**ACTIVITY:** Return each line exactly, from the one that has "Screen dimensions: 473x1024" through the end of the entries, both ends included. Pictures do not belong.

+ + +

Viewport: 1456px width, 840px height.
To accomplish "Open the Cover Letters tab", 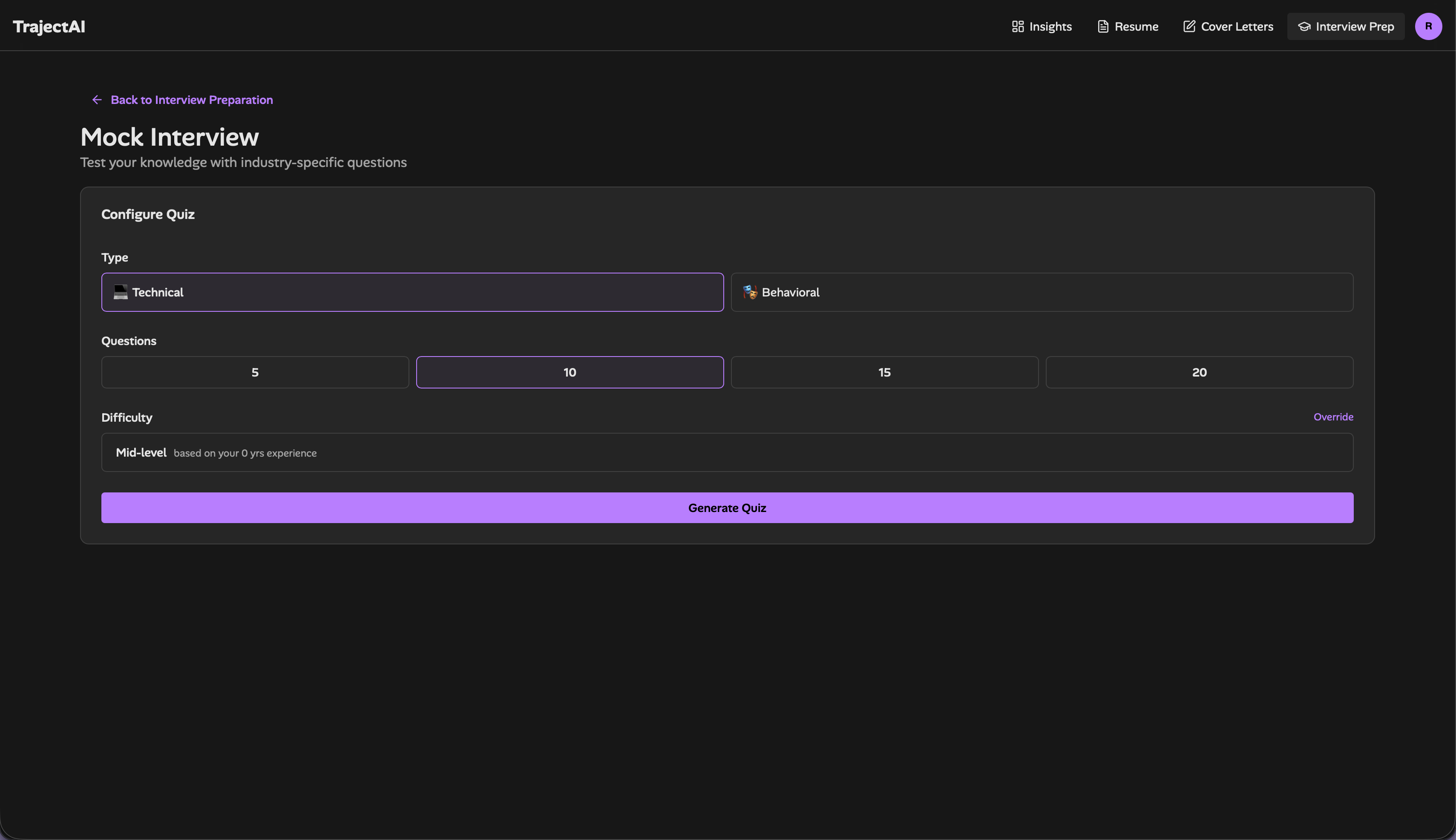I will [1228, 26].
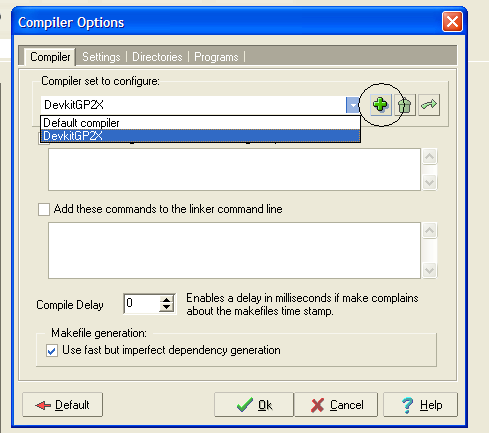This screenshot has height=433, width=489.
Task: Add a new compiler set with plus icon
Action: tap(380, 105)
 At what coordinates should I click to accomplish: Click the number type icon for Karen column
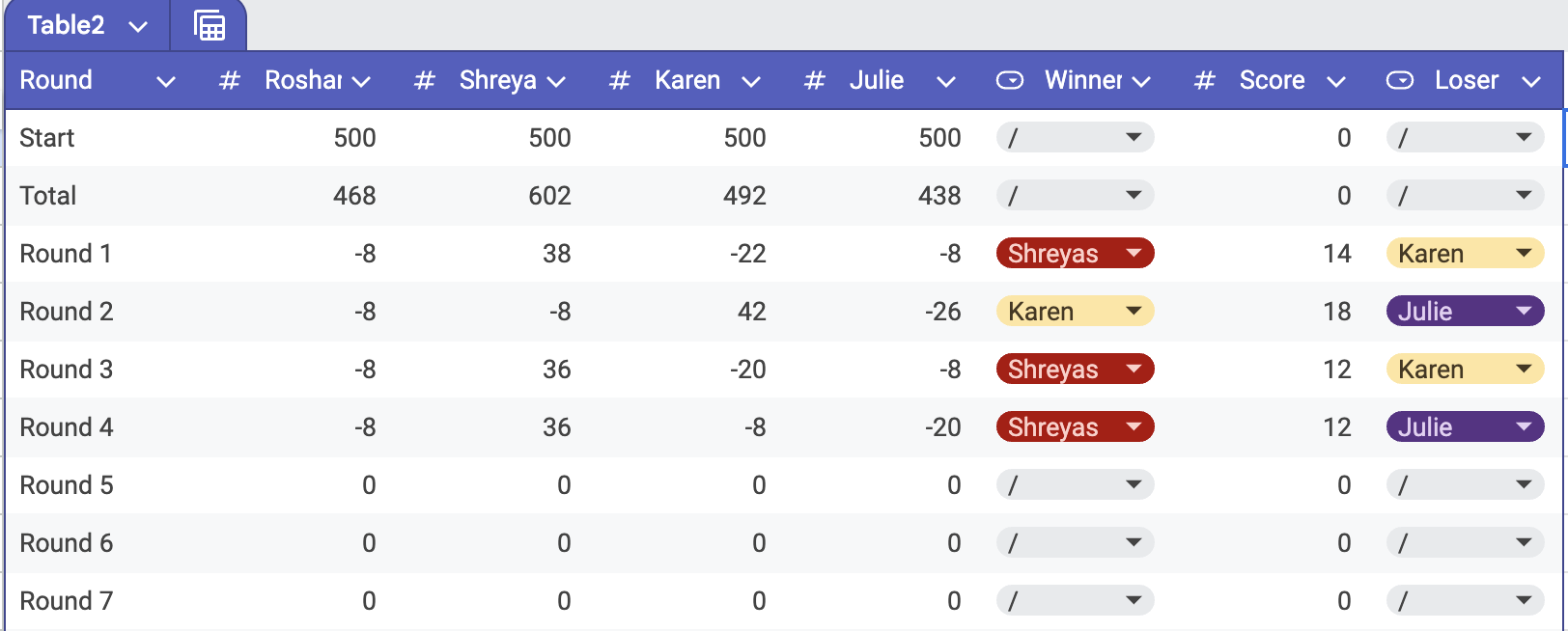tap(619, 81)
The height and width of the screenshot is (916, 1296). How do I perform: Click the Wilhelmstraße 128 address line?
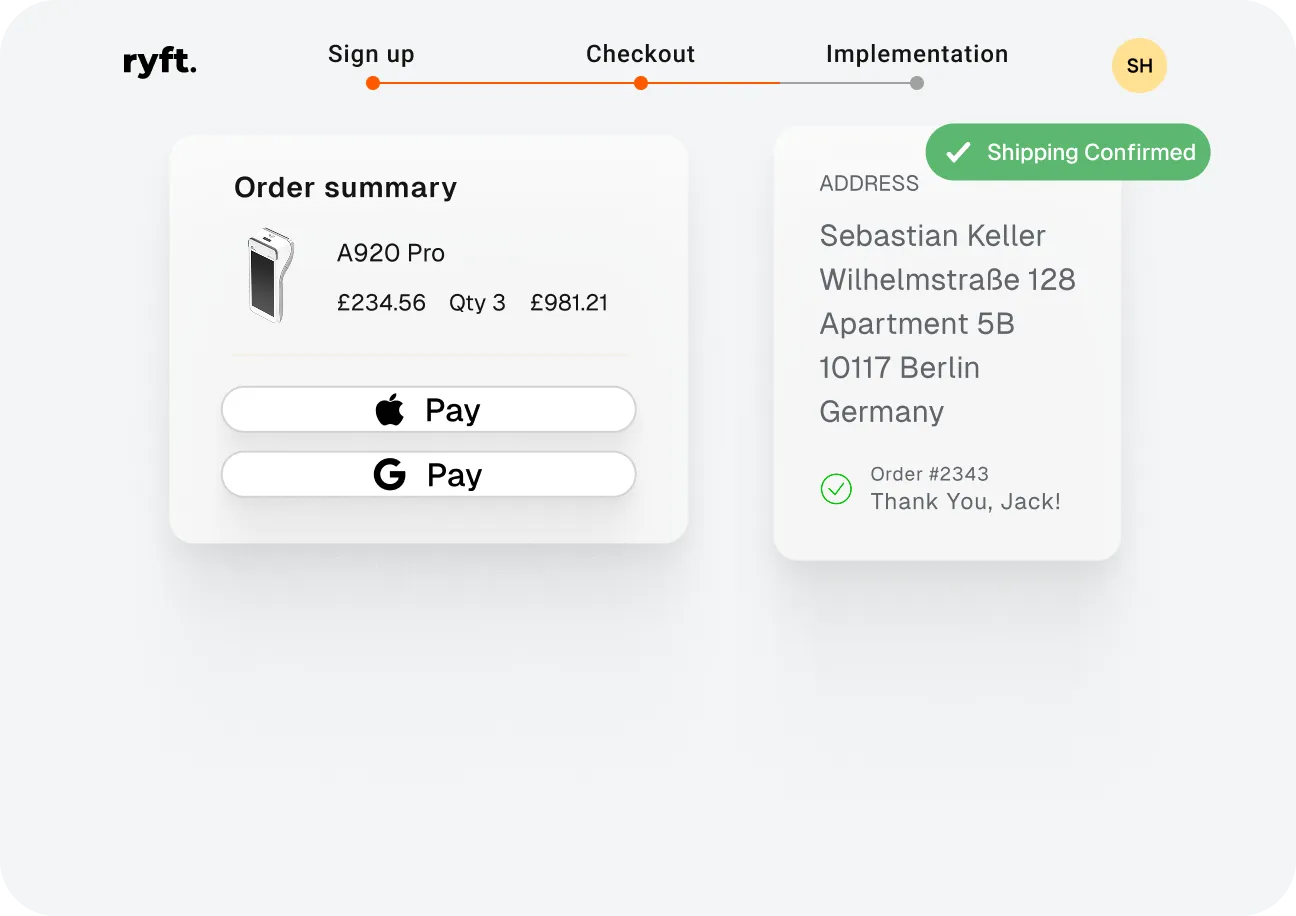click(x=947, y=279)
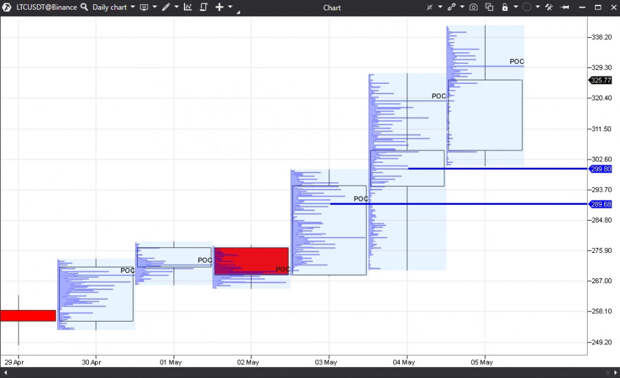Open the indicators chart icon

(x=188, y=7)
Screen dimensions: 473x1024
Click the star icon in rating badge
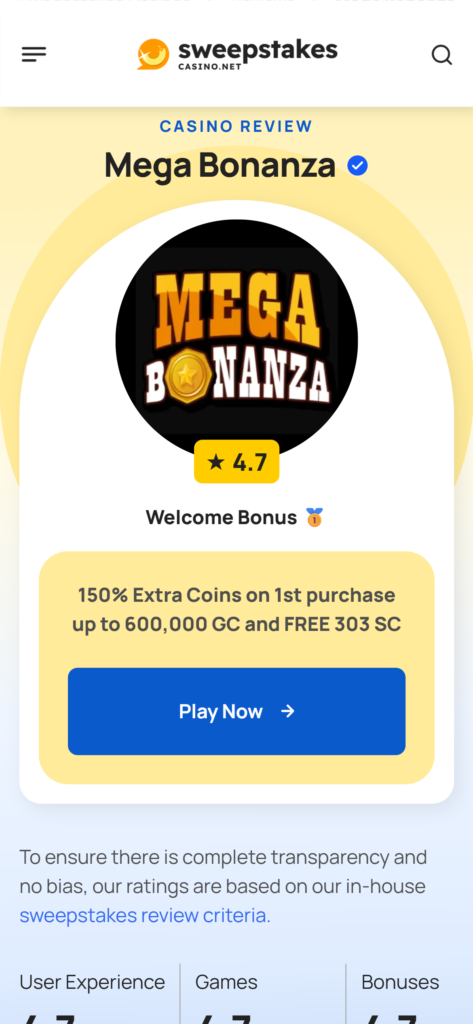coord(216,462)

+ + +

**TASK ANSWER:**
Screen dimensions: 473x1024
Click the star icon in rating badge
coord(216,462)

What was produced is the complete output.